The venue was designed by the stadium designers HOK Sport Venue Event and The Mirvac Group's in-house architectural practice, HPA Pty Ltd. It was constructed by Mirvac as part of the Tennyson Riverside development.

The main court was designed to incorporate a PTFE glass fibre fabric roof. This tensile membrane structure allows diffused light through into the arena reducing the need for artificial lighting. The light weight of the fabric also reduced the amount of steel required and saved on building costs. Brisbane-based company MakMax Australia (Taiyo Membrane Corporation) supplied and installed this roof along with other smaller outdoor structures at this venue.
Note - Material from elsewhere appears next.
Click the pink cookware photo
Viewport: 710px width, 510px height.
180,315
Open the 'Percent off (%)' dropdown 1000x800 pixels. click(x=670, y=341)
It has 23 International Tennis Federation standard tennis courts, including the centre court and two showcase courts, representing all playing surfaces (hardcourt, clay and grass).

The centre court, the "Pat Rafter Arena", is named in honour of the Australian tennis player Patrick Rafter. It has a seating capacity of 5,500 and can be expanded with extra temporary seating of 1,500 (bringing total capacity to 7,000).

==Davis and Fed Cup fixtures==
The Queensland Tennis Centre has hosted several ties in the Davis Cup and Fed Cup representative tournaments.

| Tournament | Year | Winning nation | Losing nation | Tie score |
| Davis Cup | 2010 | AUS Australia | JPN Japan | 5–0 |
| 2017 | AUS Australia | USA United States | 3–2 |
| Fed Cup | 2014 | GER Germany | AUS Australia | 3–1 |
| 2016 | USA United States | AUS Australia | 4–0 |
| 2019 | AUS Australia | Belarus | 3–2 |
| 2024 | AUS Australia | Mexico | 4–0 |

==Basketball==
On 22 September 2026, Pat Rafter Arena hosted its first basketball fixture when the Brisbane Bullets played the New Zealand Breakers in the Bullets' season opener of the 2026–27 NBL season.